М.ГОРБАЧЕВ: Дважды. Но я вам больше скажу: все мы ошиблись еще три раза.
М.ГОРБАЧЕВ: Коротко. Уже в 1986 году после съезда, после январского Пленума, поездки наши – мои и членов Политбюро – по регионам, встречи с людьми, разговоры показывали, что процесс не идет. Ну то есть идет очень медленно. Дело доходило до того, что люди публично, при всех, в присутствии начальников, которых перестали бояться, начали говорить: «У нас здесь ничего не меняется. Мы вас поддерживаем, но учтите, у нас здесь ничего не меняется. Нам говорят: «Подождите». Были и другие – и Косыгин, и Хрущев… А мы здесь навсегда. Уйдет и Горбачев, как ушли другие. А мы – здесь». Из Минска рабочий прислал телеграмму – она у нас в архивах, но уже опубликована везде: «Михаил Сергеевич, дайте команду ударить по штабам». Я приехал в Норильск, на металлургический завод. Говорю: «Да, я не только от вас получаю письма, не только к вам на встречу приехал. Номенклатура тормозит. Вот получил из Минска…» и рассказываю. «Так правильно он пишет! Надо ударить по штабам этим, ибо они тормозят». Я спрашиваю: «А вы знаете, чей этот лозунг? Это же китайская культурная революция. Вот они ударили и десять – пятнадцать лет выходили, выбирались потом. Нам это надо? Почему не воспользоваться тем, что вы сейчас уже имеете право выбирать – и на заводе, и в партийных организациях, и в советах, и так далее? Выбирать!» Тогда же выбирали и директоров, и других руководителей. «Ну и выбирайте! Обновляйте». Мы и сами в партийных организациях провели эти выборы. Трижды в результате выборов сменился состав секретарей горкомов, райкомов. Но каждый раз новая плеяда практически повторяла то же самое…

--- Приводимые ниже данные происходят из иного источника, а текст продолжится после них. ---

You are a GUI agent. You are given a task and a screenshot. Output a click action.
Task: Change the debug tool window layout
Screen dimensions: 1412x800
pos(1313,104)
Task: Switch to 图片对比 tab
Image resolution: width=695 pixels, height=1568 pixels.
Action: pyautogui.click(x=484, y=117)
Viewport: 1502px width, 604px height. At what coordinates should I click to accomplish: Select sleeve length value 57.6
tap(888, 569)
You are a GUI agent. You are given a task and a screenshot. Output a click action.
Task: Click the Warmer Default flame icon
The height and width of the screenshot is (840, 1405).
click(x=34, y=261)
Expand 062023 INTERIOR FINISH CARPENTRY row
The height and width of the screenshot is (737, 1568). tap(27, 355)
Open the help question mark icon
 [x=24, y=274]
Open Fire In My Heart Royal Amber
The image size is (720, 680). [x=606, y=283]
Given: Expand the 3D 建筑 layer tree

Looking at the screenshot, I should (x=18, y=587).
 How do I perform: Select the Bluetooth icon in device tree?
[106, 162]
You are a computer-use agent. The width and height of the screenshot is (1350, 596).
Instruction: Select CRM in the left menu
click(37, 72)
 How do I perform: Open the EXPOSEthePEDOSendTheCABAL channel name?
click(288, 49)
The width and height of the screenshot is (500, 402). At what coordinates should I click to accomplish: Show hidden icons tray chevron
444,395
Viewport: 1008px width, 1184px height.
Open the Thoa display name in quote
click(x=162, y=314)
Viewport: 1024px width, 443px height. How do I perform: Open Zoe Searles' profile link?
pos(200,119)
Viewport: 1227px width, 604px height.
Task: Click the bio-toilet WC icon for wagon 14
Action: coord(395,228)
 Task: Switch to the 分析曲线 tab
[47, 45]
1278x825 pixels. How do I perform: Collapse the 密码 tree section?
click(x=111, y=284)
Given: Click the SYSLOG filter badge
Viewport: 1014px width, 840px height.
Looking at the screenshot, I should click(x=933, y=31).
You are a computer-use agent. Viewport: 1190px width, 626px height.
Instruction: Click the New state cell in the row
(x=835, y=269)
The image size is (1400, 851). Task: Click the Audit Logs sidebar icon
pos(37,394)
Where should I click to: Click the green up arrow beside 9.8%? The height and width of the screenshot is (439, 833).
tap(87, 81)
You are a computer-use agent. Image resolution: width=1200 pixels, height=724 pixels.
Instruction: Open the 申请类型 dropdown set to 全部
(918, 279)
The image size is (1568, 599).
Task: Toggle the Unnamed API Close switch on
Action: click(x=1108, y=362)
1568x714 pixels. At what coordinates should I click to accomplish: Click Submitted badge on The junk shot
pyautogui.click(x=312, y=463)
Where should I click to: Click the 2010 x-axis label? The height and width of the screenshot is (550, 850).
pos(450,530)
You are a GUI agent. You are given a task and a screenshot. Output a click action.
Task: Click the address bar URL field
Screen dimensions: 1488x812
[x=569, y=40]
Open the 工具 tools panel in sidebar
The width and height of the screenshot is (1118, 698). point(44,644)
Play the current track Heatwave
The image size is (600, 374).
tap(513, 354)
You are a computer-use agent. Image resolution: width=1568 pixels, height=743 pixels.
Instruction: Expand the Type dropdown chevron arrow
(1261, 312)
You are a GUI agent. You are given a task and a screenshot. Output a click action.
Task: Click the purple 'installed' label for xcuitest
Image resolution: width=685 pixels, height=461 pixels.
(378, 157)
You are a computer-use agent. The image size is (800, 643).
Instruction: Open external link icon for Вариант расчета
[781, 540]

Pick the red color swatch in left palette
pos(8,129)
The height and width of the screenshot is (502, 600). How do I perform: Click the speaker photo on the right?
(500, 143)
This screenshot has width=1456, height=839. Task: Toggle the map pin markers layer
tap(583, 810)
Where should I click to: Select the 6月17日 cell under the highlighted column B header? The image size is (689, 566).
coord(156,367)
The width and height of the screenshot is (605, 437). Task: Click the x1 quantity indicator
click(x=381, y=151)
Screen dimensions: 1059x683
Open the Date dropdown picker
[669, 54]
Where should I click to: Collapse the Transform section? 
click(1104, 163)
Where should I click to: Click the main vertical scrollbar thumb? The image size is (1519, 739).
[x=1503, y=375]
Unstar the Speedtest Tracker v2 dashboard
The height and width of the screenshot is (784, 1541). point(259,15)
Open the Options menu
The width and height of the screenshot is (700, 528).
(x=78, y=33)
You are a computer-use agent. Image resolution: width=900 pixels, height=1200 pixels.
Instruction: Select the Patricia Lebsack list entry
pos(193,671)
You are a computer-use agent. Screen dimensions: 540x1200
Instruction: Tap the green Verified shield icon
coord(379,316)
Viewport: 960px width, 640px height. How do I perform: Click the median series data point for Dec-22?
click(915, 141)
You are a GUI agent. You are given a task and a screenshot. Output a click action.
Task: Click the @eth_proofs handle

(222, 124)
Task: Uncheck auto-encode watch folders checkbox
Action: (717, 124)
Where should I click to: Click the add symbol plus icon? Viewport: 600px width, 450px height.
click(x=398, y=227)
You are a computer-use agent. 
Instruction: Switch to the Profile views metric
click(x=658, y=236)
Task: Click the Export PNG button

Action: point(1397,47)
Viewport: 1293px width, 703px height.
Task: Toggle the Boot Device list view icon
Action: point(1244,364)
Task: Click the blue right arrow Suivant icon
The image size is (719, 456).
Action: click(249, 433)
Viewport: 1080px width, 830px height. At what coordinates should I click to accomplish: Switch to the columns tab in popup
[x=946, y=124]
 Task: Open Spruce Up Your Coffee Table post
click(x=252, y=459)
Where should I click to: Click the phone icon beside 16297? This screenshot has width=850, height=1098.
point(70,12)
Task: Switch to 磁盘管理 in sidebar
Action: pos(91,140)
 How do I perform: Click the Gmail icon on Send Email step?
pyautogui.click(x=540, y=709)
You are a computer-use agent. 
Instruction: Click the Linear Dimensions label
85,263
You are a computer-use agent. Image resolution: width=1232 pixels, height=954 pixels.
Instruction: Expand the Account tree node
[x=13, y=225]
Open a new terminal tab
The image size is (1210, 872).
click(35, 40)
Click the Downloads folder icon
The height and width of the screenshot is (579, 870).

В.ПОЗНЕР: Вы получали какие-то аналитические записки – из КГБ, может, из других ведомств – о состоянии экономики, состоянии умов?
М.ГОРБАЧЕВ: В общем, да – больше мы получали из институтов наших.
В.ПОЗНЕР: Они отражали реальное положение?
М.ГОРБАЧЕВ: Да, да.
В.ПОЗНЕР: И все-таки – три ошибки?
М.ГОРБАЧЕВ: Первая – запоздали с реформированием партии. Вторая – запоздали с реформированием Союза. Это была бы совсем благополучная мера. Все ратовали за то, чтобы статус республик сохранился таким, каким был записан в Конституции – суверенное государство. И третья. После 1989 года – когда вся страна в очередях оказалась и нам не хватало товаров для того, чтобы удовлетворить потребности, когда за итальянские туфли могли покалечить в очереди, – надо было (об этом говорил, между прочим, Николай Шмелев) найти десять – пятнадцать миллиардов долларов. Их можно было найти… Этот вопрос обсуждался. В Политбюро мнения раскололись. Была группа, которая настаивала, но против высказывался Николай Иванович Рыжков. Я ему доверял, поддерживал его во всем. И в данном случае поддержал. А надо было пойти на это. Что такое пятнадцать миллиардов?
В.ПОЗНЕР: Еще один вопрос «с улицы». «О чем вы думали, когда договаривались выводить наши войска из Германии буквально в чистое поле? Я бывшая жена офицера. Я все это перенесла, и мне даже вспоминать об этом не хочется». Войска действительно выводили «в чистое поле»?